The Swiss competition authority therefore concluded that Novartis’ actions did not constitute an abuse.

Key Takeaways

This case and the decision by the Swiss competition authority provides important guidance and takeaways for the IP teams of pharmaceutical and other life science companies:

  • Blocking Patent Strategies Continue to Raise Competition Law Risks.  While Novartis successfully defended its actions, this was largely because the Swiss competition authority found that Novartis did not engage in a “blocking patent” strategy.  If the evidence had instead indicated that the relevant patents were not necessary for Cosentyx®, and Novartis acquired exclusive rights to the patents primarily to exclude Lilly’s Taltz®, then the conclusion could have been different.  The decision of both the EU and Swiss competition authorities to pursue this investigation indicates that the authorities view “blocking patent” strategies by pharmaceutical companies to be a potentially serious competition law violation.
  • Defendants in IP proceedings are increasingly turning to the competition authorities.  As demonstrated by the present case and the European Commission’s recent decision against Teva, defendants in IP proceedings are increasingly relying on competition law defences and approaching competition authorities in the midst of IP litigation.  Such use of the competition laws may improve the position of the defendant and lead to a more favourable result.  In the present case, after the launch of the competition investigations, Lilly quickly reached a settlement with Novartis that it described as “cashless” in which Novartis appears to have dropped its allegations.

→ **TASKS**
**a.** Answer these questions using the excerpt on the Novartis competition case:
(i) What did the Swiss competition authority conclude about Novartis' actions?
(ii) Which Lilly product does the excerpt say Novartis could have been acquiring patents to exclude?
(iii) How did Lilly describe the settlement it reached with Novartis?
**b.** Please carry on the excerpt on the Novartis competition case, picking up after its final sentence.
The entries further down come from a separate source and are unrelated to this excerpt.

→ **RECORD SET**

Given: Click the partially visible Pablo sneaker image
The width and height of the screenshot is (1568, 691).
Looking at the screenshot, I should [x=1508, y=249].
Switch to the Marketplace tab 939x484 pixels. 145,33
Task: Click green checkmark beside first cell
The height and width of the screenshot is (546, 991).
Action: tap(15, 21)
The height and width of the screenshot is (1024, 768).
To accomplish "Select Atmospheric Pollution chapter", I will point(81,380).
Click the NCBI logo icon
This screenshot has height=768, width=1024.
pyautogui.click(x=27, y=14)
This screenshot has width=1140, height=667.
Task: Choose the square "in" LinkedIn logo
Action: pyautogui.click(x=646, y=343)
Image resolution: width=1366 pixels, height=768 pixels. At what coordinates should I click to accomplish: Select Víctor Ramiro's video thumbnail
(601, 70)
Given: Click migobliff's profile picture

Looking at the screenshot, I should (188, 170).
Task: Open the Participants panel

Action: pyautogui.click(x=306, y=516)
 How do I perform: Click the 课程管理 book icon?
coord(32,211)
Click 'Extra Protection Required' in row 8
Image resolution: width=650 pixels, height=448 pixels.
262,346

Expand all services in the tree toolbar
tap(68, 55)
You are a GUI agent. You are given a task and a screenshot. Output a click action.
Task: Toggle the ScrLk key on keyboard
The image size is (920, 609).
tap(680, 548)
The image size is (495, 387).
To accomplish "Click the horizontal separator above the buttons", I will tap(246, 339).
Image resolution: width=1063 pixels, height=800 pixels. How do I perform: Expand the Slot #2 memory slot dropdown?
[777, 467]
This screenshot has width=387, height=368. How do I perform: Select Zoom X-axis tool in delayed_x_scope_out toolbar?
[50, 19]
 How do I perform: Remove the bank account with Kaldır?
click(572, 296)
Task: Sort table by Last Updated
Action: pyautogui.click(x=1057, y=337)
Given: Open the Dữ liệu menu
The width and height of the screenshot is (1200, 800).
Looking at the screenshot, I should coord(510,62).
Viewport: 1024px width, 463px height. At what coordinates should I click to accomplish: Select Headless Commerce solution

→ **YOUR RESPONSES**
**a.**
(i) It concluded that Novartis' actions did not constitute an abuse.
(ii) Taltz®.
(iii) As "cashless."

**b.**
  • Up-front competition law input on IP strategies is increasingly important.  In anticipation of competition law challenges, parties planning and implementing IP actions that could exclude competitors should take care to minimize risks and maximize their ability to defend their strategy.  While it is speculation, in the present case, Novartis might have achieved a better outcome from its IP strategy if its actions against Lilly had only sought damages.  Instead, Novartis also pursued injunctions which threatened to take Taltz® off the market to the detriment of patients, which in turn significantly increased the likelihood that the competition authority would intervene in response to Lilly’s complaint.

 

  • Internal documents are key.  While an unannounced inspection is the nightmare of many in house counsel, in the present case Novartis benefited from the competition authority’s review of its internal documents.  The decision of the Swiss competition authority clearing Novartis’ activities is based significantly on Novartis’ internal documents, which appear to support its arguments that the relevant IP rights were acquired primarily to ensure the freedom to operate of Cosentyx®, and not to exclude competitors.